>>100432184Blaxploitation didn't start in the 70's. It started before that, as a way to make money from the growing civil rights movement which also began before the 70's. You remember when they did the new Ghostbusters film, and said that seeing it would support women? That's what Blaxploitation was.
Black Panther first showed up as a tag-along to the avengers, and it was a few years before he started doing anything solo. Wakanda is this vaguely African nation that does a bunch of stereotypical African things while also being more advanced than anyone. It seems paradoxical because Wakanda being African was a point of emphasis, but the stereotype for Africa was basically "you know, like the Zulu".
Now today, we're wrapped up in stereotypes again. The whites are like this, the blacks are like that. Stratifying people into social hierarchies based on their skin color is in vogue again, but now, weirdly, it's more often the "progressive" side of politics doing it, and there's been a revival of the white nationalist bullshit because people have been saying, "if you don't like these stereotypes and generalizations about gender and race, you're with the nazis" or whatever.
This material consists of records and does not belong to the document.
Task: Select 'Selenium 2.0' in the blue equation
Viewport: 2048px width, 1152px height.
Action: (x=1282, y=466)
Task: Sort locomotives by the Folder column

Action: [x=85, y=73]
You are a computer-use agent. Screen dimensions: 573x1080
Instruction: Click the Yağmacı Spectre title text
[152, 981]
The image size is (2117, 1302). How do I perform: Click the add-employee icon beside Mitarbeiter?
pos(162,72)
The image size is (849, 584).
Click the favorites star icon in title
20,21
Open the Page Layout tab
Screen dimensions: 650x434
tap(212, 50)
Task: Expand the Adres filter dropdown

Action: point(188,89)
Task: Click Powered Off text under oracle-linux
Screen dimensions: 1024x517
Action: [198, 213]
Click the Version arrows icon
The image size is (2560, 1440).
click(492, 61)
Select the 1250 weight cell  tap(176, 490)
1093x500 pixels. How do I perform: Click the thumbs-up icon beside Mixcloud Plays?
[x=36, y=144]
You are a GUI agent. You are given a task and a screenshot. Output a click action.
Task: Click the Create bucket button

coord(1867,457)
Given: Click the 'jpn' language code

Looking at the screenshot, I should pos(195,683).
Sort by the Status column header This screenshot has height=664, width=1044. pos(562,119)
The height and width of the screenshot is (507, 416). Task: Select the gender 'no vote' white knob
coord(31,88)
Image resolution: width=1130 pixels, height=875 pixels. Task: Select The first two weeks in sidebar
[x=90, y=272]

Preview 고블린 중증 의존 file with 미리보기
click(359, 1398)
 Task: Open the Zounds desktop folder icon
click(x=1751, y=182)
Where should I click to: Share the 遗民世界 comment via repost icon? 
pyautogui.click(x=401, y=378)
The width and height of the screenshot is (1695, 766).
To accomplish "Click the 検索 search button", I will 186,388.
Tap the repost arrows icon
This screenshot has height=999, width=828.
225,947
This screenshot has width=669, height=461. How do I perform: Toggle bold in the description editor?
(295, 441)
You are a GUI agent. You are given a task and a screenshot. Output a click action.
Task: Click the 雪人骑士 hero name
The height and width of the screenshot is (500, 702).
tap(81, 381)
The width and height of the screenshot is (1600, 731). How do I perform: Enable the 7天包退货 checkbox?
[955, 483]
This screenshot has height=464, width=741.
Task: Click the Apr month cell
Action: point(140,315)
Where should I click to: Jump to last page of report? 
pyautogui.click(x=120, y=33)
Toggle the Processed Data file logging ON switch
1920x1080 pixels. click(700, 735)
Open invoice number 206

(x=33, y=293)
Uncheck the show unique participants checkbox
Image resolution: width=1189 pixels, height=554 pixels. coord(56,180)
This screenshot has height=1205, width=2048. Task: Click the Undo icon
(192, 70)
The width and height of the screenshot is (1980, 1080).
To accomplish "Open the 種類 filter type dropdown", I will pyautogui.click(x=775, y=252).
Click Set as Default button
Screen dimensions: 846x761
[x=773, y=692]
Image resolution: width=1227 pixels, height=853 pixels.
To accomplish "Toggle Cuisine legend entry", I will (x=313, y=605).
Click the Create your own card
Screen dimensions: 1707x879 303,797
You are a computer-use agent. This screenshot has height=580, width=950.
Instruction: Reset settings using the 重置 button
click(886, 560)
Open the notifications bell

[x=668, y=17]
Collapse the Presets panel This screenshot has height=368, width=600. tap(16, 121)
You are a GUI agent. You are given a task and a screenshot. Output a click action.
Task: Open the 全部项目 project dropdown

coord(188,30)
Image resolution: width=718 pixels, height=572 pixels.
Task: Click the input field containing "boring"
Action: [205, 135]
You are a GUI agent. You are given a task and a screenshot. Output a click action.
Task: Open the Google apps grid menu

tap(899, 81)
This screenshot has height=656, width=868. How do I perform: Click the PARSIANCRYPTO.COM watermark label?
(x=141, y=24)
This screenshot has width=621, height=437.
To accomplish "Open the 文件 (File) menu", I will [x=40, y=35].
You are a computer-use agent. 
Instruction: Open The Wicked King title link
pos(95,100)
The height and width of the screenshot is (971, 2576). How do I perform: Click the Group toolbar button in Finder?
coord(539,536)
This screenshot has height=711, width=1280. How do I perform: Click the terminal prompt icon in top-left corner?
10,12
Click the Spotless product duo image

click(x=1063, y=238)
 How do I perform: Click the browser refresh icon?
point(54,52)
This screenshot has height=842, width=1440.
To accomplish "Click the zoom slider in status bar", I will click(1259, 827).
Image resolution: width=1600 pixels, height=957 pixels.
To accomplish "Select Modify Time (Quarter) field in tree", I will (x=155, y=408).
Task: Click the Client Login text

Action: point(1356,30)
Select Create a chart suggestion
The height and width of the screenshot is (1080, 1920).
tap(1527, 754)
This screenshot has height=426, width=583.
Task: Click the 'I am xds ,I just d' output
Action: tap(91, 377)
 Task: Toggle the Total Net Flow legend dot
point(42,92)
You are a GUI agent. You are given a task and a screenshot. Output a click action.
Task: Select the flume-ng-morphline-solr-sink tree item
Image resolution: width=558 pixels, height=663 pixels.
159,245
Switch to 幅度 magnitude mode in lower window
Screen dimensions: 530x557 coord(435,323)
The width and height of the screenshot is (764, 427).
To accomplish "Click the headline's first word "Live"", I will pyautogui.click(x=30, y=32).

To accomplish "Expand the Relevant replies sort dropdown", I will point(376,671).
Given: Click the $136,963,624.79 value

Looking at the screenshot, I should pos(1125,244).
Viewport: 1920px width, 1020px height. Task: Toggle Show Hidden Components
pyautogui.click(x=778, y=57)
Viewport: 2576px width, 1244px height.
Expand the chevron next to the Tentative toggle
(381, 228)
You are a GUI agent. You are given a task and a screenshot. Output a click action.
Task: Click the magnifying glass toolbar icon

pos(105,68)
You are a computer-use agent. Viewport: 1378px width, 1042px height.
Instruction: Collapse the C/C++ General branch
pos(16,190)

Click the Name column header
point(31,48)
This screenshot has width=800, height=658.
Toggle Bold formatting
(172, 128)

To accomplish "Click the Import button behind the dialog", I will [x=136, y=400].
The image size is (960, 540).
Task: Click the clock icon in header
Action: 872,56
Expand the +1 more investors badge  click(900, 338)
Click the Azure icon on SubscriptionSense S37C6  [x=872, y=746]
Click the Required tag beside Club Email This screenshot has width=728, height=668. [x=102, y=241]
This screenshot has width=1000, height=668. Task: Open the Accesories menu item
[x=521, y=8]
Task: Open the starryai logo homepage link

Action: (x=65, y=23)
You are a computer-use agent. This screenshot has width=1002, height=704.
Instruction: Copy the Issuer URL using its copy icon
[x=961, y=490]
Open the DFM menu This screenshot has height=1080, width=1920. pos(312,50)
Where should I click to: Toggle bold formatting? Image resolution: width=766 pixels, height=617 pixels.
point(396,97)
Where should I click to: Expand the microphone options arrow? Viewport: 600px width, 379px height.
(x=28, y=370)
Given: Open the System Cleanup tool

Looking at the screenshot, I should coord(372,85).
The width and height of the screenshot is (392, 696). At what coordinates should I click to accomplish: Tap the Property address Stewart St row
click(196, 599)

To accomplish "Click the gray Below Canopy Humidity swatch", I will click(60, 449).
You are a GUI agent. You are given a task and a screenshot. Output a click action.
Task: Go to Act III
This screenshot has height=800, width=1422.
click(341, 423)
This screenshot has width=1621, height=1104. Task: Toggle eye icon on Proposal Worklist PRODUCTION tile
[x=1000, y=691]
Comics did this then, and they're doing it again. I don't know if you're old enough to remember Apache Chief, Samurai, or El Dorado in the old Super Friends cartoon made by Hanna Barbara, but there was a whole era of really stupid shit made by stupid people that relied on backwards generalizations to somehow "promote" equality even though those characters didn't properly represent anyone.
The ones that stand out and had more soul and wit to them generally survived on, but the really retarded ones were forgotten to time because nobody honestly cherished them.
I don't know where I'm going with this, but point is - you're wrong. Eras change. People loved GI Joe during peace time, but during Vietnam sales tanked.